Computer Vision Scoring of Figure Copy and Recall

Objective

Figure copy and recall tests are sensitive measures of visuoconstruction and visual episodic memory, but their clinical is constrained by labor-intensive manual scoring. We developed and validated an automated, element-level scoring pipeline using Vertex AI object detection for the tablet-based figure copy and recall tasks in the California Cognitive Assessment Battery (CCAB). The automated scoring pipeline duplicated the scoring procedures used by expert manual raters.

Methods

A normative sample of 2,011 community-dwelling adults aged 18-90 completed figure copy and delayed recall trials at baseline, with subsamples retested at 1 day and at 6, 18, and 30 months. Participants completed the drawings with their index finger on a tablet computer with finger position digitized to analyze the speed and timing of individual drawing strokes A convolutional object-detection model trained on the Vertex AI AutoML Vision platform identified each of twelve canonical figure elements in rendered drawings. Separate element presence and location scores were computed after homographically warping drawings onto a canonical template to produce trial-level Element, Location, and Total scores. To compare Vertex and human scores, Vertex AI and expert human raters independently scored 1500 randomly selected drawings to evaluate inter-rater agreement, including a common subset of 100 drawings scored by Vertex AI and all raters.

Results

Total scores were virtually indistinguishable (r = 0.966) from human-human agreement (mean r = 0.971) as were Element presence scores (mean r = 0.959 vs. r = 0.963). Location-score agreement (r = 0.951) was slightly below the human-human mean (r = 0.972) due to pixel-level analysis by Vertex AI that was impossible for human raters. The Vertex pipeline showed no preferential advantage for the single expert rater who categorized Elements during training. Automated scores showed strong demographic gradients, age effects on Recall (r = -0.32) were approximately twice those in Copy conditions (r = -0.16). A Memory Cost score (Recall - Copy) showed a monotonic age-related decline from +0.40 z in the youngest subjects to -0.54 z in the oldest. Kinetic analysis revealed that drawing speed and efficiency showed significant age-related changes. Overnight test-retest reliability was high (Recall r = 0.72) and the Recall trial showed a large overnight learning effect (&[Delta] = +1.18) that continued with repeated tests up to 30 months (&[Delta] = +0.75).

Conclusions

The computer vision pipeline described here preserves the element-level structure of expert manual scoring and recovers the memory-specific clinical signals of the delayed recall trial. Overall agreement with human rates was approximately an order of magnitude greater than previously described automated scoring approaches. Automatic, computer vision scoring of figure copy and delayed recall removes scoring barriers that impede the more extensive use of figure copy and recall tests.

Key Findings

• A fully automated computer vision pipeline incorporated Vertex AI to score element presence and location in a figure copy and recall task in 9,117 drawings from 2,011 cognitively normal adults,

• In validation samples, score agreement between Vertex AI score and three expert human raters was indistinguishable from human–human agreement (r = 0.966 vs. r = 0.971).

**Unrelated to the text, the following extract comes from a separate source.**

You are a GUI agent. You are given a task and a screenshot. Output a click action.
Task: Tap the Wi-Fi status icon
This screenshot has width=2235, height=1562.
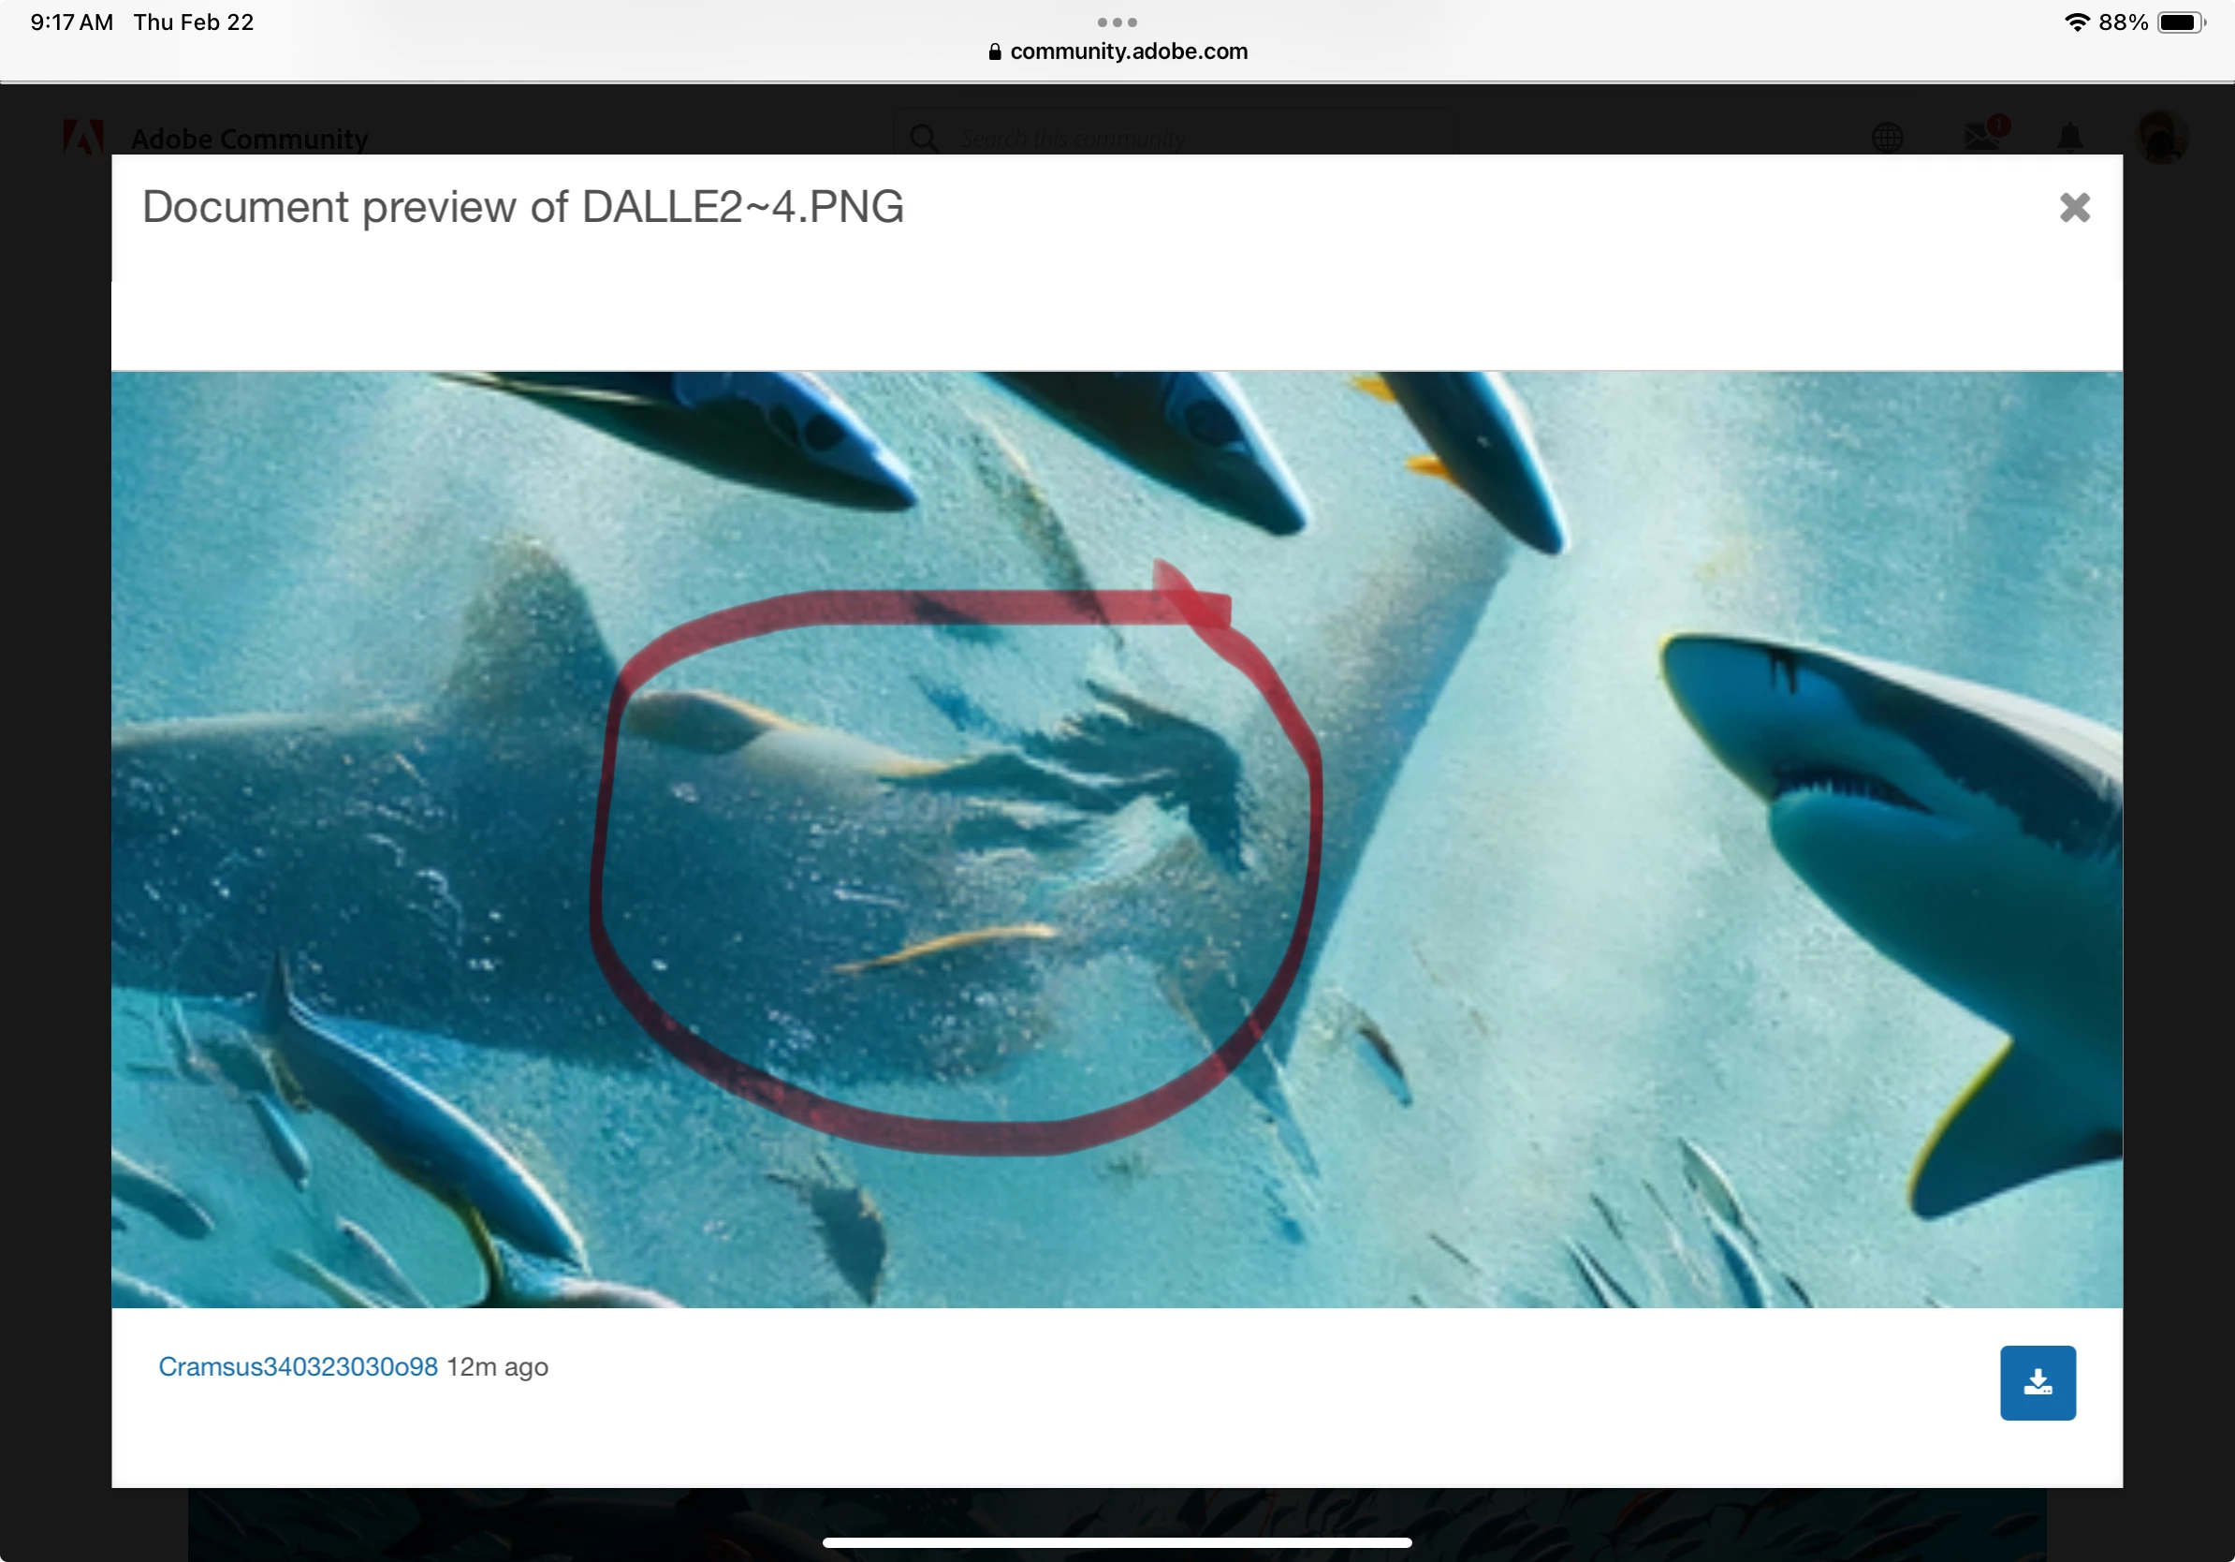2076,22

• Age effects on delayed Recall scores were twice those of Copy scores (r = −0.32 vs. r = −0.16). As a result, a Memory Cost score (Recall − Copy in z units) declined monotonically with age from +0.40 z in the youngest stratum to −0.54 z in the oldest.

• Test–retest reliability was high at a 1-day retest interval for Recall (r = 0.72) but obscured by ceiling effects for Copy (r = 0.48). The Recall trial showed large overnight learning effect (Δz = +1.18) that persisted up to 30 months (Δz = +0.75).

• A parallel motor-temporal analysis of drawing time, stroke count, and pause structure revealed that older subjects produced jerkier strokes (r = 0.19) and showed longer intersegment pauses during recall (r = 0.19).